__Aim of the exercise__: Take the lines from the one with "Task: Click the Volume bars icon in legend" to the end of the listing, both ends included, and quote them exactly, leaving pictures out.

__Provided material__:
☆ ☆ ☆ ☆

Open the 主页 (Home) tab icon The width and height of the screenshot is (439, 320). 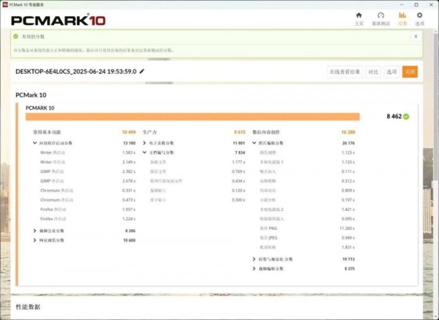click(x=359, y=15)
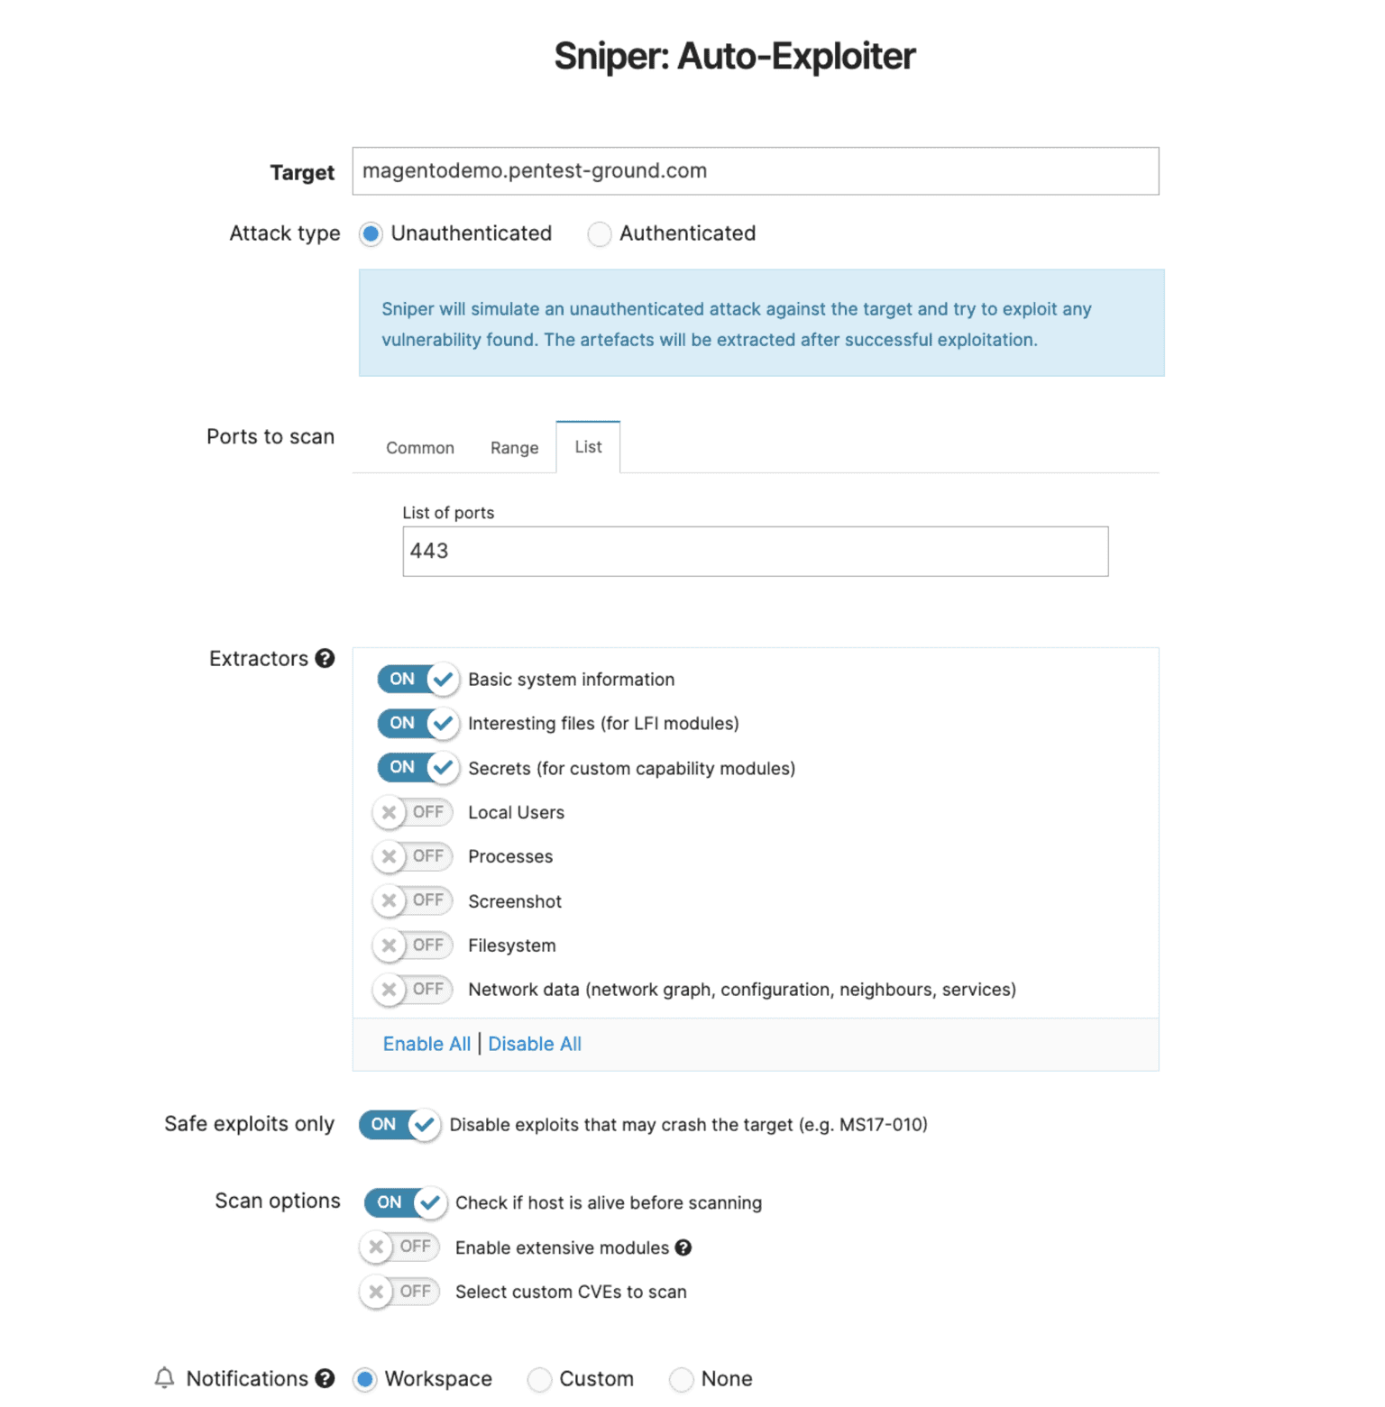Click help icon beside Enable extensive modules
This screenshot has height=1407, width=1385.
(x=683, y=1247)
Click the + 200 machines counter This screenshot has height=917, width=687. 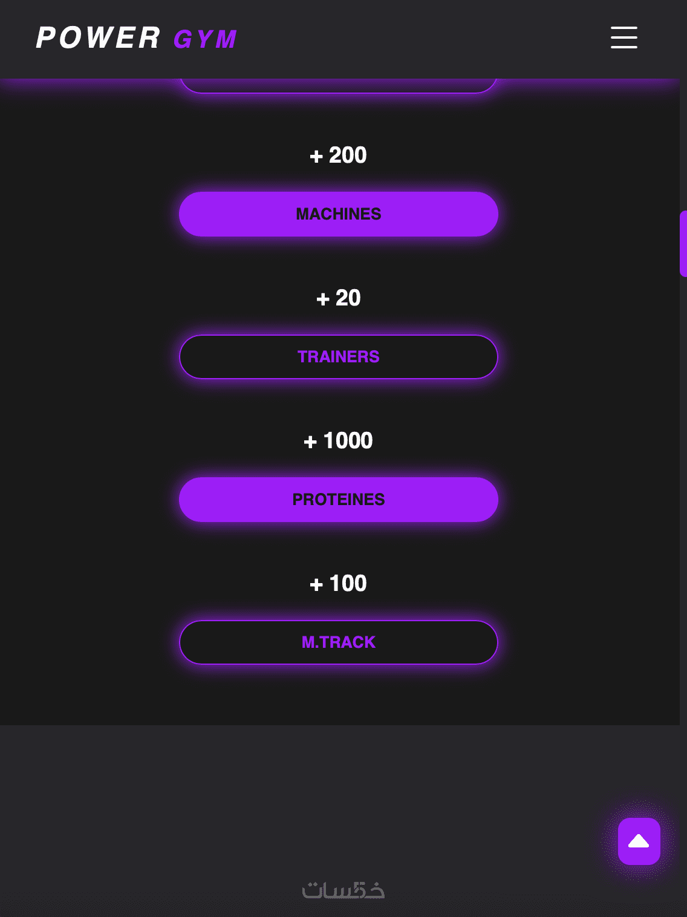coord(339,155)
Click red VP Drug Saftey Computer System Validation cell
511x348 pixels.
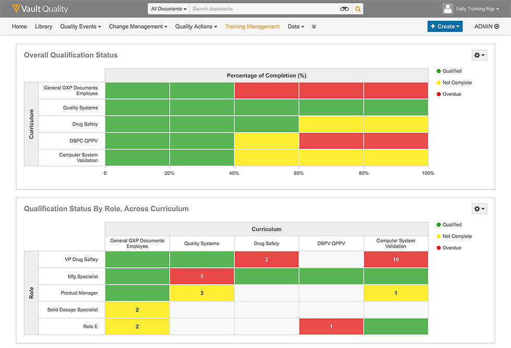pos(396,259)
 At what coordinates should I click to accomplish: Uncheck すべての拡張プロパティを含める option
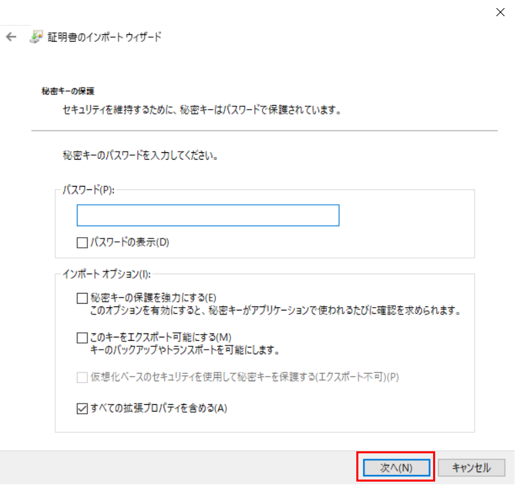click(82, 408)
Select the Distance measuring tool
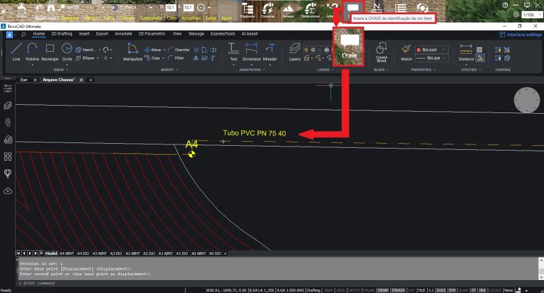The width and height of the screenshot is (544, 293). 466,51
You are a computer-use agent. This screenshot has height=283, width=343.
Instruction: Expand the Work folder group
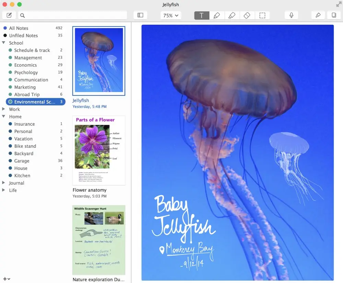[3, 109]
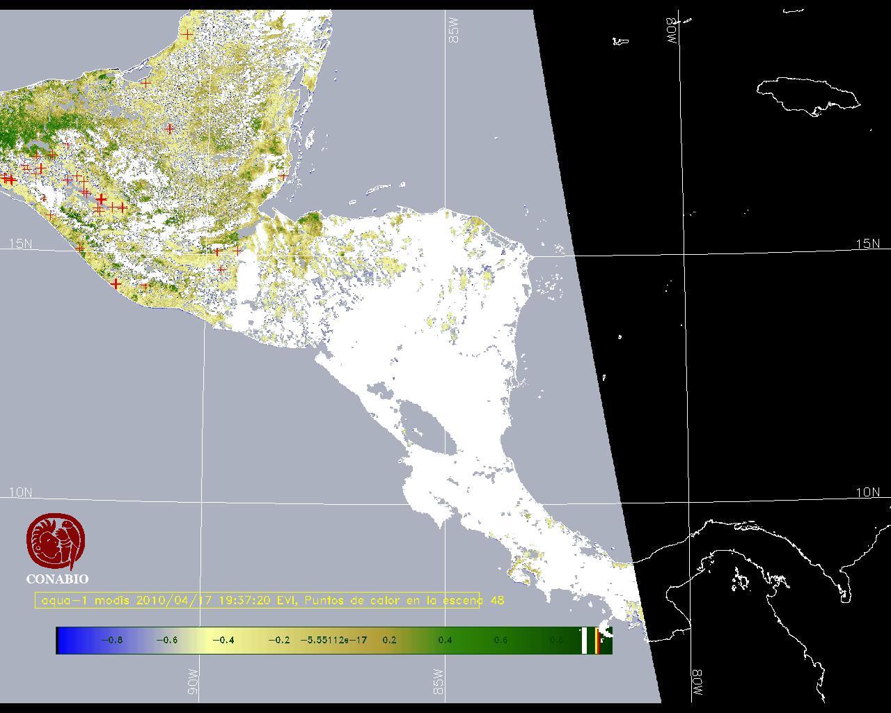This screenshot has width=891, height=713.
Task: Click the -0.4 pale yellow colorbar value
Action: [x=223, y=640]

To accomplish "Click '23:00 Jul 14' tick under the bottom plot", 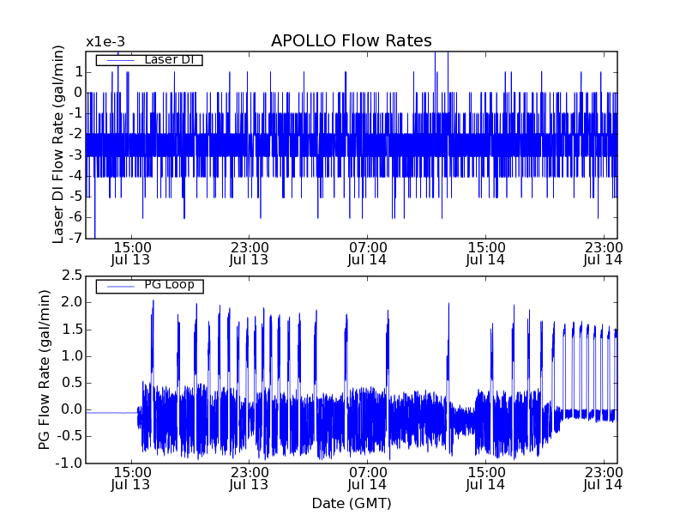I will [x=604, y=477].
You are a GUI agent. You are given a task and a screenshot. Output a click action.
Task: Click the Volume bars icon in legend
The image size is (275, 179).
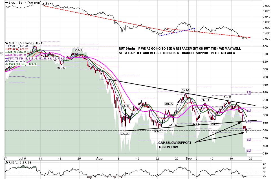[x=7, y=61]
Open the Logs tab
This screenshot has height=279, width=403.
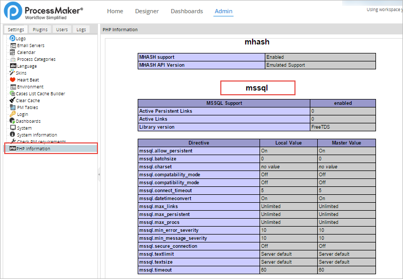click(81, 30)
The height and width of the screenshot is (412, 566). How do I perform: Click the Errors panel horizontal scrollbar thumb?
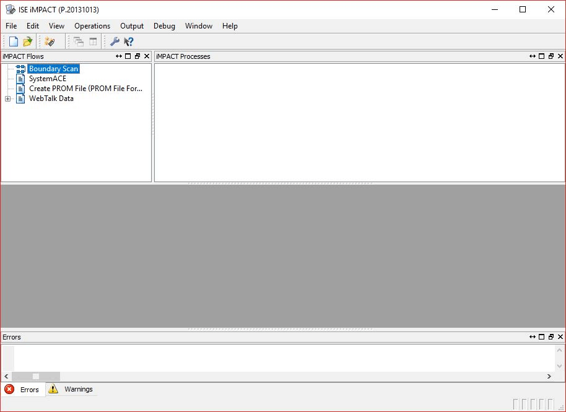(x=36, y=376)
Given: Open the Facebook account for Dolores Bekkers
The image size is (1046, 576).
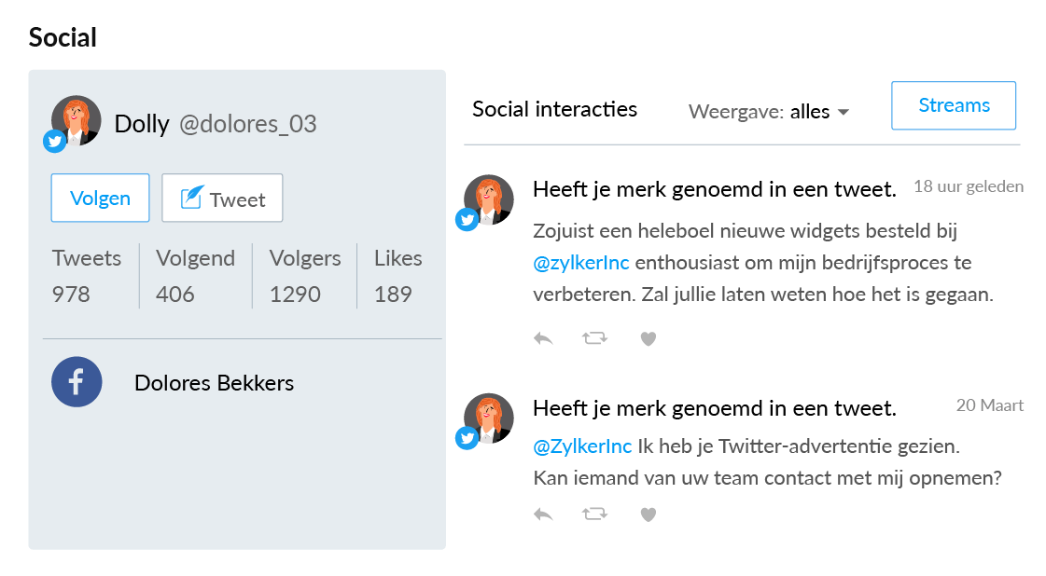Looking at the screenshot, I should click(77, 382).
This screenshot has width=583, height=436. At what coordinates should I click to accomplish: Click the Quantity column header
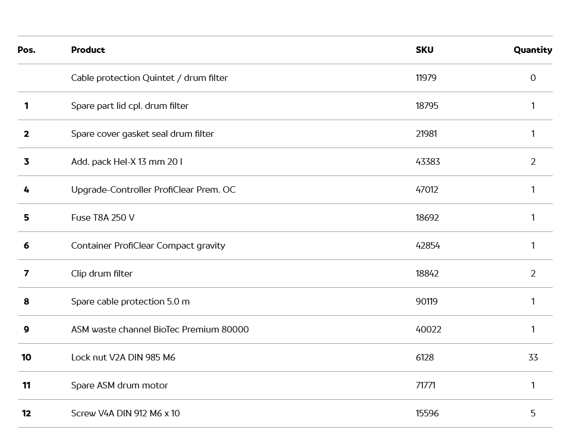pos(532,50)
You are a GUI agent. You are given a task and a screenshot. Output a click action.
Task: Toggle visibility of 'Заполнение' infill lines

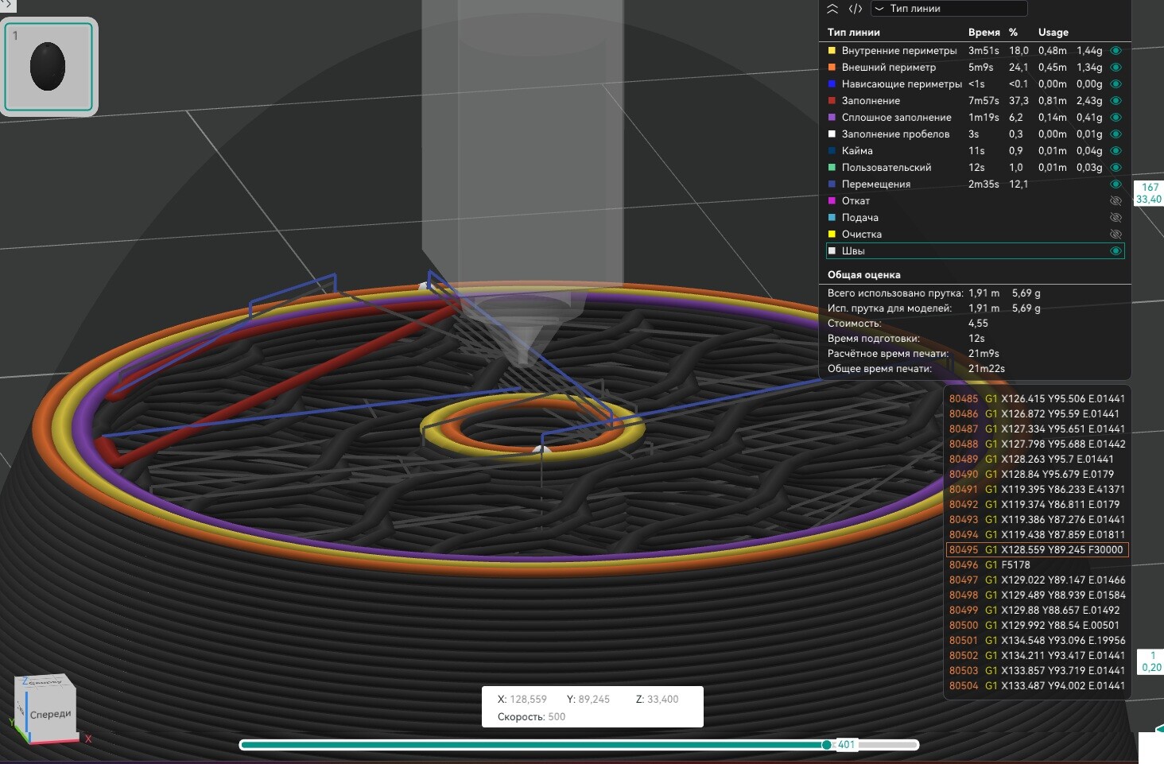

☆ ☆ ☆ ☆

__Exercise solution__:
Task: Click the Volume bars icon in legend
The image size is (275, 179).
[x=7, y=61]
Open the Logs tab
This screenshot has height=279, width=403.
click(81, 30)
The height and width of the screenshot is (412, 566). How do I perform: Click the Errors panel horizontal scrollbar thumb?
(x=36, y=376)
Given: Open the Facebook account for Dolores Bekkers
The image size is (1046, 576).
Looking at the screenshot, I should click(77, 382).
This screenshot has width=583, height=436. At what coordinates should I click to accomplish: Click the Quantity column header
pos(532,50)
You are a GUI agent. You are given a task and a screenshot. Output a click action.
Task: Toggle visibility of 'Заполнение' infill lines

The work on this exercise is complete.